• [Exercise A] From the article on the Precision Grenadier program, reproduce verbatim the part that opens with the words containing "Army’s Precision Grenadier" and closes with "Directorate’s Industry Day.".
• [Exercise B] Using the article on the Precision Grenadier program, decide whether each statement agrees with it: (i) Maneuver officials announced the Precision Grenadier program in November. (ii) Lt. Col. Christopher Kennedy is the commander of Army Futures Command. (iii) Kennedy addressed defense industry officials on a Wednesday. Answer yes or no for each, quoting the words that decide it.

Start of Page extract

Army’s Precision Grenadier Program Is About to Face Its First Real Test
Army Futures Command, or AFC, will soon decide whether weapons officials will get another shot at equipping infantry squads with a precision airburst weapon for killing enemy forces hiding behind cover.
Maneuver officials at Fort Benning, Georgia, announced in November that the Army would pursue the Precision Grenadier program to create a new weapon for launching explosive projectiles at enemies in defilade positions.
In the next couple of months, maneuver officials are scheduled to present a proposal for the effort to AFC commander Gen. Mike Murray for approval to move forward with the effort, Lt. Col. Christopher Kennedy, chief of the Lethality Branch at Benning, told defense industry officials Wednesday at the Maneuver Capabilities Development and Integration Directorate’s Industry Day.

End of Page extract
Start of Dataset records

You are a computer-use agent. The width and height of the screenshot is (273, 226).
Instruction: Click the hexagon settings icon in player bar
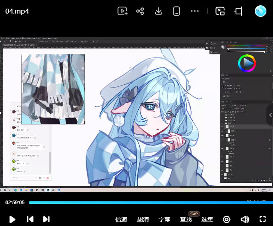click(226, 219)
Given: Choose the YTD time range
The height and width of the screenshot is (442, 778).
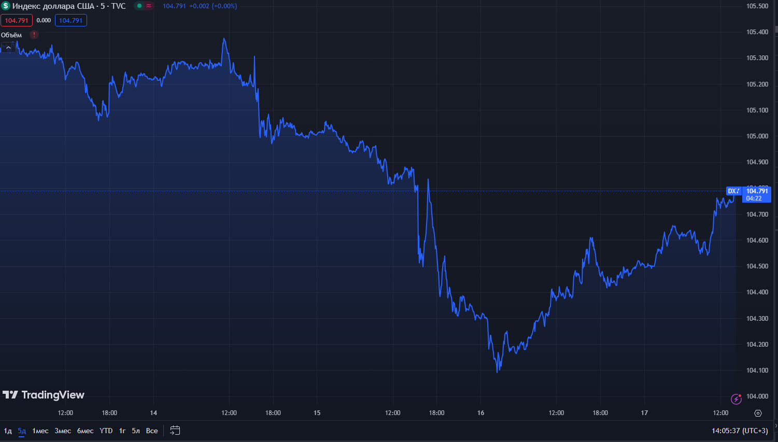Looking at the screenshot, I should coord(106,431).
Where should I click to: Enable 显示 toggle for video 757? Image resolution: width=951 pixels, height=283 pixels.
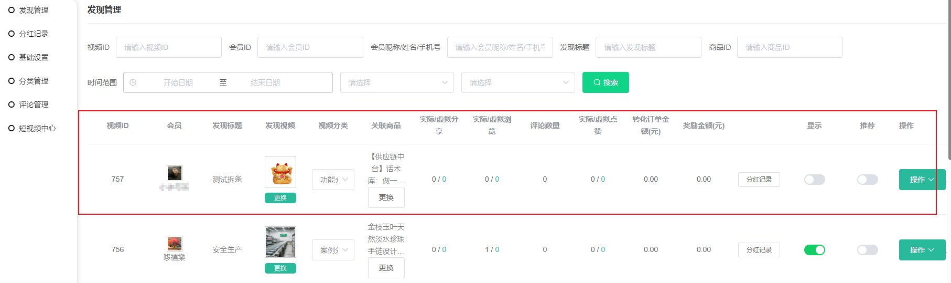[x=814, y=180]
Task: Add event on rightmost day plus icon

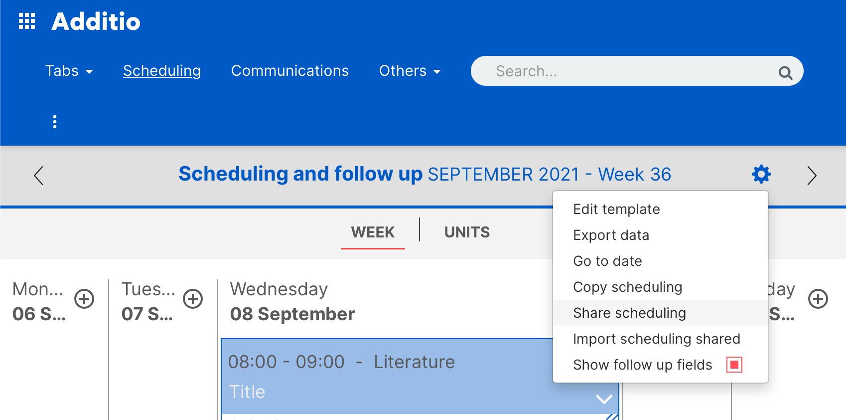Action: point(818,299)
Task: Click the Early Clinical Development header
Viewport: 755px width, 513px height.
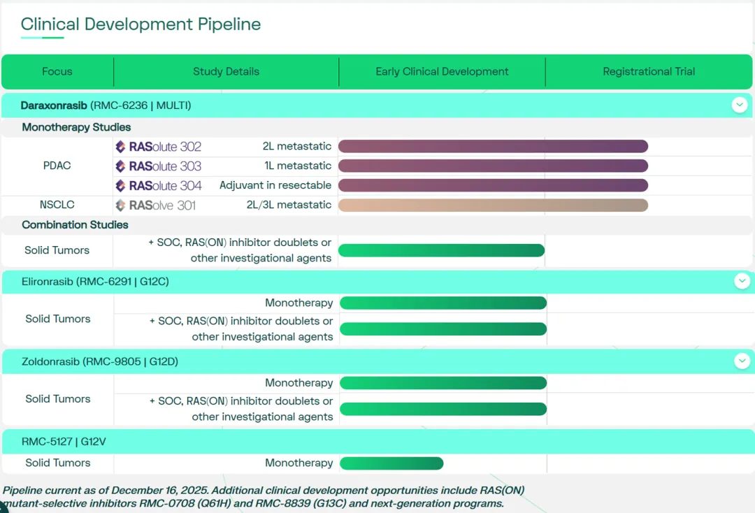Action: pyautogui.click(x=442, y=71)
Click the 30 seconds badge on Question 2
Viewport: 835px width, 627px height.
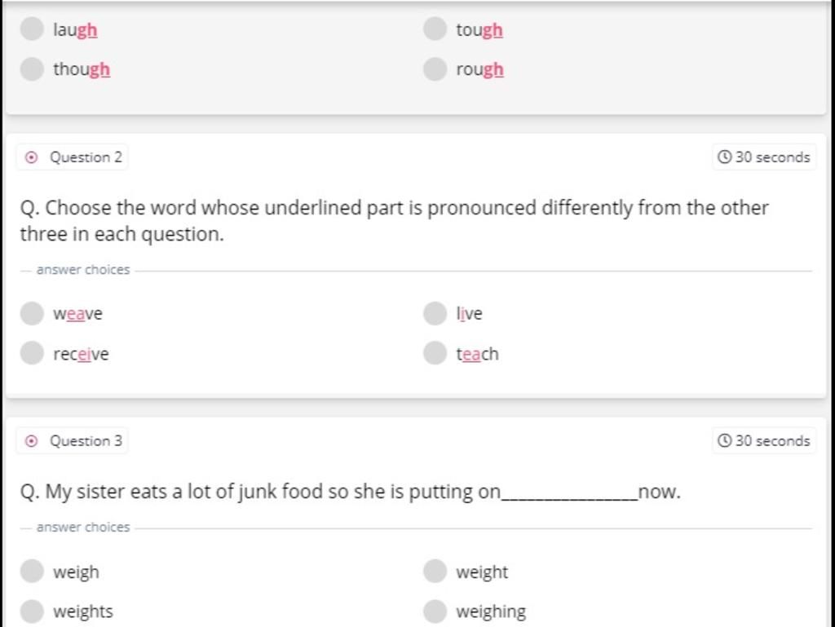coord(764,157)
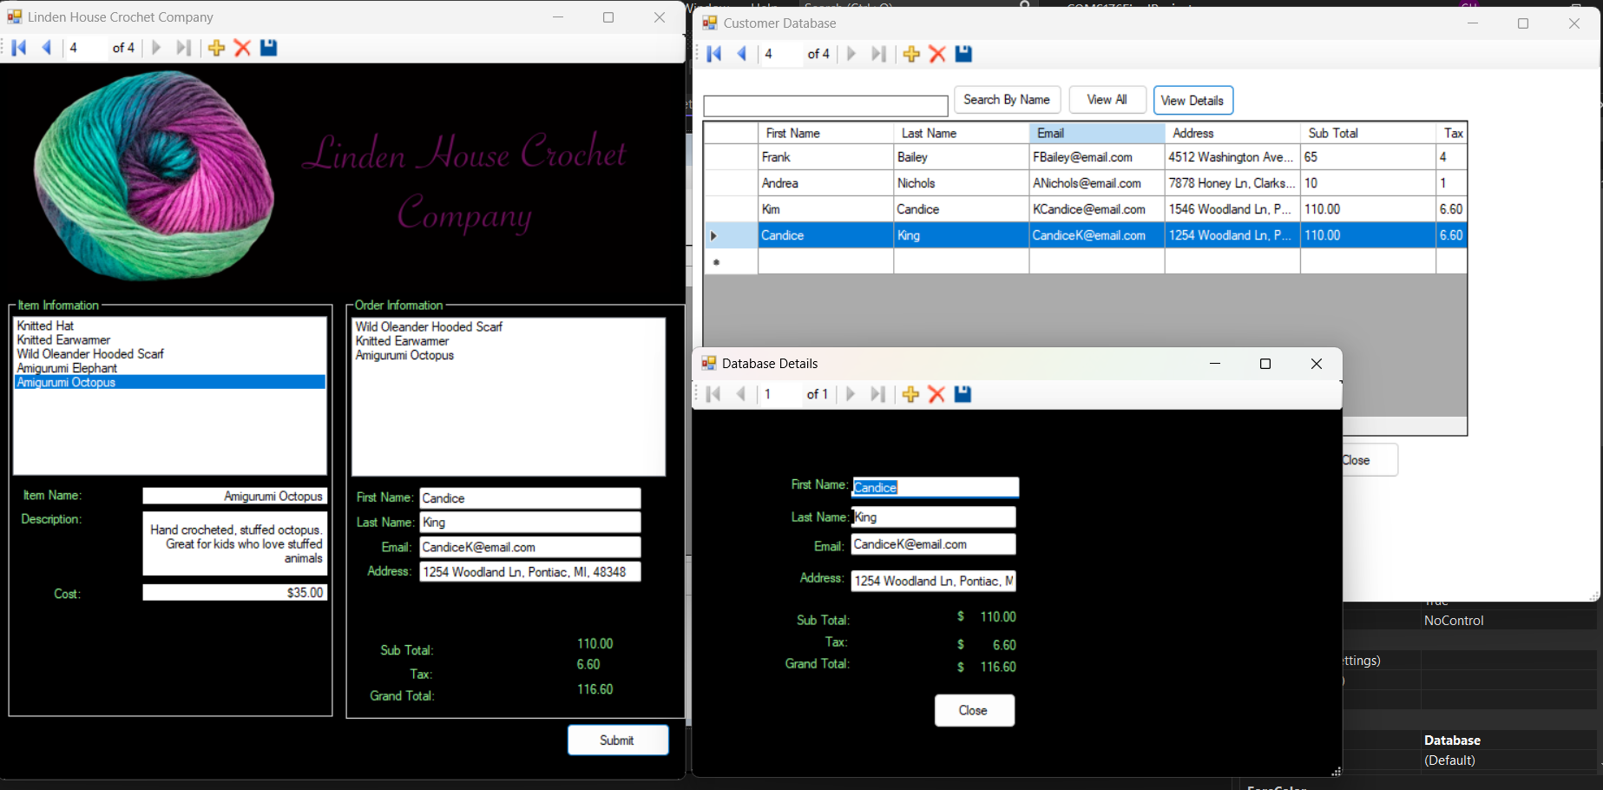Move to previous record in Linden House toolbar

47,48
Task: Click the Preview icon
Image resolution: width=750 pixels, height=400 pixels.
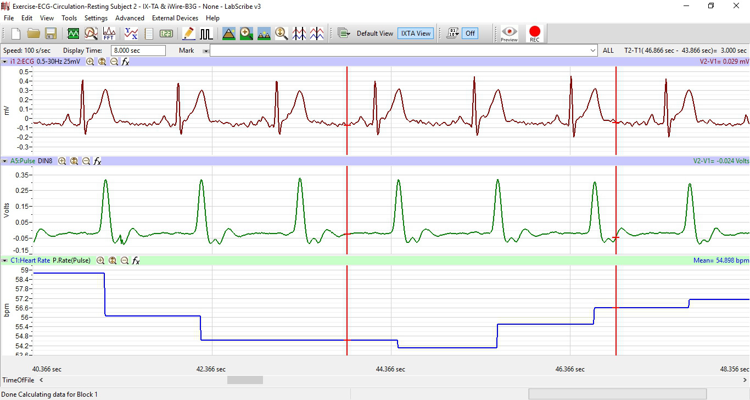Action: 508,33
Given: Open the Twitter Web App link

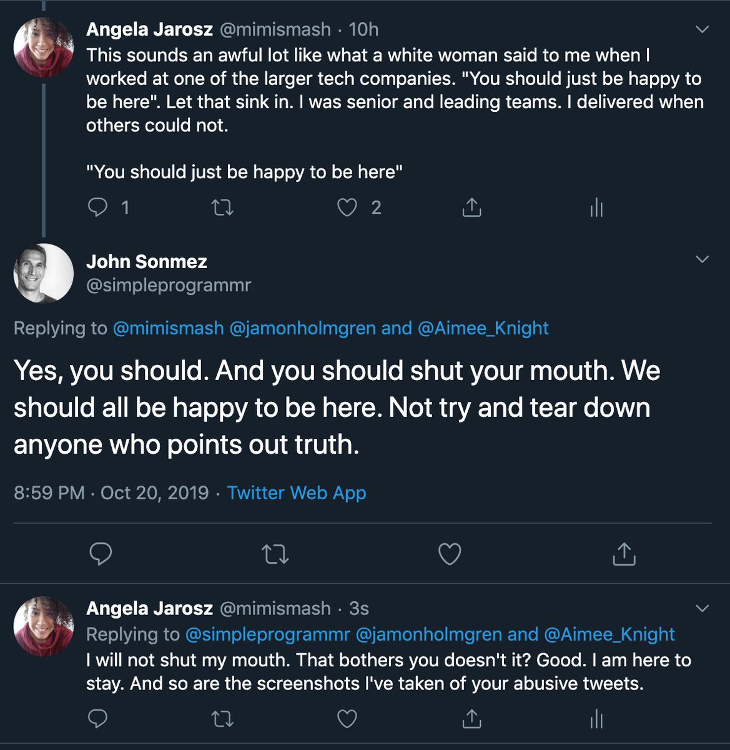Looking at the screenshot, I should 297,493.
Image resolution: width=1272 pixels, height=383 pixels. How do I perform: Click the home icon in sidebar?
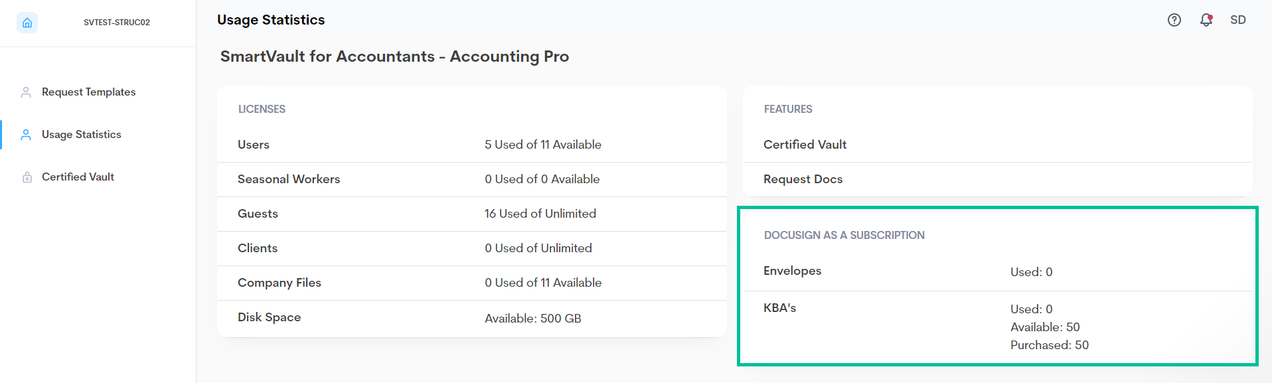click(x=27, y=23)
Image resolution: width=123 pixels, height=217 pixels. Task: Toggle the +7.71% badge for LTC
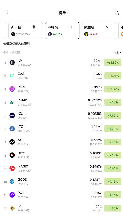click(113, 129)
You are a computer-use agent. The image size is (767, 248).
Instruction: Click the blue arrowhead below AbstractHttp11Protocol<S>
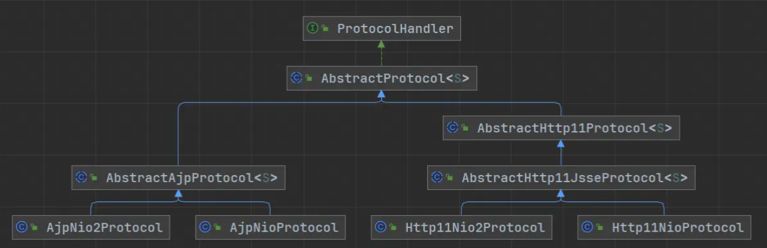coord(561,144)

End of Dataset records

• [Problem solution A]
Army’s Precision Grenadier Program Is About to Face Its First Real Test
Army Futures Command, or AFC, will soon decide whether weapons officials will get another shot at equipping infantry squads with a precision airburst weapon for killing enemy forces hiding behind cover.
Maneuver officials at Fort Benning, Georgia, announced in November that the Army would pursue the Precision Grenadier program to create a new weapon for launching explosive projectiles at enemies in defilade positions.
In the next couple of months, maneuver officials are scheduled to present a proposal for the effort to AFC commander Gen. Mike Murray for approval to move forward with the effort, Lt. Col. Christopher Kennedy, chief of the Lethality Branch at Benning, told defense industry officials Wednesday at the Maneuver Capabilities Development and Integration Directorate’s Industry Day.

• [Problem solution B]
(i) Yes: "announced in November that the Army would pursue the Precision Grenadier program"
(ii) No: "AFC commander Gen. Mike Murray" and "Lt. Col. Christopher Kennedy, chief of the Lethality Branch at Benning"
(iii) Yes: "told defense industry officials Wednesday"